Надзирательница вернула фуражку на голову и отозвалась:
– Ладно-ладно, ешь быстрее! Надо верить властям, мы хорошего человека не обидим, а дурного человека не упустим.
– Девушка… Я – хороший человек, отпустили бы вы меня домой… – плача, произнесла четвертая тетушка.
– Докучливая ты, старуха! – Надзирательница наморщила брови, в уголках рта у нее появилось по ямочке. – Не мне решать, оставлять или отпускать тебя.
Четвертая тетушка рукой утерла сопли, подолом рубахи смахнула слезы и поинтересовалась:
– Девушка, а сколько тебе лет в этом году?
Надзирательница вытаращила глаза и немедленно приняла лихой вид.
– Номер 47, нельзя посторонние вопросы задавать!
– Увидела я, какая ты красивая, и сердце так порадовалось, что захотелось узнать, – сказала четвертая тетушка.

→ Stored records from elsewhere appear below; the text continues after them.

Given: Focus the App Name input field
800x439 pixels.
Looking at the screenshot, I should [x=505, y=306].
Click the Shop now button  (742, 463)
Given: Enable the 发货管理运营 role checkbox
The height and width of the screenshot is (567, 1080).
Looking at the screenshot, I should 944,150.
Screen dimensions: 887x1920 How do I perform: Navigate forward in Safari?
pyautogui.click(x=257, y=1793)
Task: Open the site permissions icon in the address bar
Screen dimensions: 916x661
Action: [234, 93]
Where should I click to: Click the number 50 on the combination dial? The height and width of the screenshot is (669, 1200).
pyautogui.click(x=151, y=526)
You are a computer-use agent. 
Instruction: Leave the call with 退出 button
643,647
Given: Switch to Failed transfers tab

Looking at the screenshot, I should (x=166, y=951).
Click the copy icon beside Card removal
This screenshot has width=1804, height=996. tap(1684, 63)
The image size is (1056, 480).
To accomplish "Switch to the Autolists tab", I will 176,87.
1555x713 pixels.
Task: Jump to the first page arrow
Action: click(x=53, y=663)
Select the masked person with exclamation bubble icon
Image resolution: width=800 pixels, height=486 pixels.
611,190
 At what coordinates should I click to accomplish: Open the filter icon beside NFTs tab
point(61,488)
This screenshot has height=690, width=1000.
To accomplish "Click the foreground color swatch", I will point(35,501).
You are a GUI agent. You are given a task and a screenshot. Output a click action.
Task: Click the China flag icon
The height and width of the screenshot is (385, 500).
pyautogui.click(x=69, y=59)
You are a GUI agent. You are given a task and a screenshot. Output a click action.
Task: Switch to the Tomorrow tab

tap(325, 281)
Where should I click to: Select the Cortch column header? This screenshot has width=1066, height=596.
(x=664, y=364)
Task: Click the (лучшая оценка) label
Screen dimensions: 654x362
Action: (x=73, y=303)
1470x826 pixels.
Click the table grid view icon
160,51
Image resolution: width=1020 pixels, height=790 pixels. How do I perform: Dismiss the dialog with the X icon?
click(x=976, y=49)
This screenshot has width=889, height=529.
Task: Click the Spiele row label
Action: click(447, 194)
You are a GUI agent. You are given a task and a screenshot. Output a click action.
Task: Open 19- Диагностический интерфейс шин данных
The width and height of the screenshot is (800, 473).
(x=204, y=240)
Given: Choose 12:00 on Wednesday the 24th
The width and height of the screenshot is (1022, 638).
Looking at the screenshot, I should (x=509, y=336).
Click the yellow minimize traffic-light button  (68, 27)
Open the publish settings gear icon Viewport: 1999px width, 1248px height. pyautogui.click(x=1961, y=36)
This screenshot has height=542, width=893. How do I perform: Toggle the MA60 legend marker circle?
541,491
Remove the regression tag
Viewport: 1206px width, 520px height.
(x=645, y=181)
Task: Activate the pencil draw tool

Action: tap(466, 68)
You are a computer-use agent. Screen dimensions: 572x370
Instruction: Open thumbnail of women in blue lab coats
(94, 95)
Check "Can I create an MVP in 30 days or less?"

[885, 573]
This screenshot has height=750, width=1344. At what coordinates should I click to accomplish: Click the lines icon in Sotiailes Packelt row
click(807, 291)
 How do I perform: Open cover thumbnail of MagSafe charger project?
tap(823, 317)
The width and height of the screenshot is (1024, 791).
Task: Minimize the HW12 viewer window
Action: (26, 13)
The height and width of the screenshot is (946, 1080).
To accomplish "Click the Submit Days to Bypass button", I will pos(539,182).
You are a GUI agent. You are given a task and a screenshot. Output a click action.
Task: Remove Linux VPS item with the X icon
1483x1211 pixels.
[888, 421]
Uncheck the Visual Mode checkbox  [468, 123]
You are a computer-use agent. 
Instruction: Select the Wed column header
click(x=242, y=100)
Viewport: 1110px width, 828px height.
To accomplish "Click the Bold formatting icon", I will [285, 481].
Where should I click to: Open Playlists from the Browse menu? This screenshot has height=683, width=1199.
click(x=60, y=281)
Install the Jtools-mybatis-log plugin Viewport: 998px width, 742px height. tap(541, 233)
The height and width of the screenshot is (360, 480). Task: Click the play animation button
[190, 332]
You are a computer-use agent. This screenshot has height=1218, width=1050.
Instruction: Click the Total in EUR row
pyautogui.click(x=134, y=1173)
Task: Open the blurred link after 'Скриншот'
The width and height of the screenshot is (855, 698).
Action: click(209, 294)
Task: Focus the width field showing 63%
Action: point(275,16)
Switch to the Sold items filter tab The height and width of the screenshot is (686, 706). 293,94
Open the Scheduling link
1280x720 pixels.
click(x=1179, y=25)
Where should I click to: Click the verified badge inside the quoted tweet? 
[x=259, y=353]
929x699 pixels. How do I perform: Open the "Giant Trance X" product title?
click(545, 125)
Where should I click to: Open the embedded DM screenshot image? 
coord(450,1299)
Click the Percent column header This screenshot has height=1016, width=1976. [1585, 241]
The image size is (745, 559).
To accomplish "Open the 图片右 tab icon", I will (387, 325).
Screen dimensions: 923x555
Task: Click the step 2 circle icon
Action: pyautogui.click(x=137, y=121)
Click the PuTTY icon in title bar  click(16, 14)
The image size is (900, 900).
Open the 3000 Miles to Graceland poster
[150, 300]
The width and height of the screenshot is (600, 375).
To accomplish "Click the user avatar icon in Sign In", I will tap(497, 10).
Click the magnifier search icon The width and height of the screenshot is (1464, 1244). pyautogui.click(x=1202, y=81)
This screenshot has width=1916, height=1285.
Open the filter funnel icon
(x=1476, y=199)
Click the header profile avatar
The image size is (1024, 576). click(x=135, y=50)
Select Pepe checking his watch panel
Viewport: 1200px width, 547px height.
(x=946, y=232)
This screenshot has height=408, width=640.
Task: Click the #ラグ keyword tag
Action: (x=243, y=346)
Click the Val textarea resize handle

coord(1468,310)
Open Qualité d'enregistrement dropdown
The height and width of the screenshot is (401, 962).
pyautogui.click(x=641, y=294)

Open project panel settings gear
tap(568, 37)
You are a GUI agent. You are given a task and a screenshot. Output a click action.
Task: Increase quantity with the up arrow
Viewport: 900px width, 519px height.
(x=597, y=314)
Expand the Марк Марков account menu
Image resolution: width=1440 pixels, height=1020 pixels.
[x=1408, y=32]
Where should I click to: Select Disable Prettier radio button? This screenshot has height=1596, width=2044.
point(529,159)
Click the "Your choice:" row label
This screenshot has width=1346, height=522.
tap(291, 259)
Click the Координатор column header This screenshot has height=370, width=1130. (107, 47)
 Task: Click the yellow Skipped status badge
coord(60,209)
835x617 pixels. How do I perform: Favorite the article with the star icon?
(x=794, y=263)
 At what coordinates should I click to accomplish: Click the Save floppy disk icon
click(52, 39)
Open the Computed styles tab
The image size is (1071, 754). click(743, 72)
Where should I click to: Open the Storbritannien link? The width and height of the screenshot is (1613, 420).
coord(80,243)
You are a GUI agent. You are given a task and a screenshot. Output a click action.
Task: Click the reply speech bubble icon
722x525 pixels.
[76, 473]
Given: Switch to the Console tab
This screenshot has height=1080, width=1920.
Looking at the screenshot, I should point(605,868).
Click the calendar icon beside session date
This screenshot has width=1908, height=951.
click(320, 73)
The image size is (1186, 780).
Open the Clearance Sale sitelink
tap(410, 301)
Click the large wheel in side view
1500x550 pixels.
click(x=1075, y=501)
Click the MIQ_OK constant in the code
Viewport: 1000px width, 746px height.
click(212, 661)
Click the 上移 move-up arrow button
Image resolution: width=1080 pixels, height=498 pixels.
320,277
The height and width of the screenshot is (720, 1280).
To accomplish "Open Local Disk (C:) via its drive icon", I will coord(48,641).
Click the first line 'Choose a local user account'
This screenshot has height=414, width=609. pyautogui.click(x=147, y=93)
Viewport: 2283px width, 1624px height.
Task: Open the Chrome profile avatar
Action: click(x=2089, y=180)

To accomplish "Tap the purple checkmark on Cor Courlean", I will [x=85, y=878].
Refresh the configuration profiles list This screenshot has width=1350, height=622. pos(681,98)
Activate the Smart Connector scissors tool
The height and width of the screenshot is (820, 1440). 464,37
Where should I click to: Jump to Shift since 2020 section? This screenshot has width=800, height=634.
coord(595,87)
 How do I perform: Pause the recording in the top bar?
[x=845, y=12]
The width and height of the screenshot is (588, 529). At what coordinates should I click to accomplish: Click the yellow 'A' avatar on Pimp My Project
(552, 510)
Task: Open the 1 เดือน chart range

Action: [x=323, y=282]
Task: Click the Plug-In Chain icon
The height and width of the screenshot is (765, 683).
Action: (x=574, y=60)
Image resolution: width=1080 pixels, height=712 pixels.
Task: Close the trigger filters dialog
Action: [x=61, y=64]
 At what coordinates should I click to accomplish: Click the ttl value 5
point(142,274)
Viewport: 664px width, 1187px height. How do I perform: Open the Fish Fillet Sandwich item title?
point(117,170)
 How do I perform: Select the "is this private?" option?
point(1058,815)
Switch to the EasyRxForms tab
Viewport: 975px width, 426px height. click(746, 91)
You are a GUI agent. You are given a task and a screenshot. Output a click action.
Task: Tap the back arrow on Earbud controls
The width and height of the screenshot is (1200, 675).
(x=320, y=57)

– К чему тебе знать, сколько мне лет?
– Да ни к чему, я просто так спросила.
Надзирательница усмехнулась.
– Ну, двадцать два года!
– Ах, так ты одного возраста с нашей Цзиньцзюй, вы обе родились под знаком Змеи. От незамужней дочери моей, правда, толку особо нет, она и до половины тебя недотягивает… – сокрушенно заметила четвертая тетушка.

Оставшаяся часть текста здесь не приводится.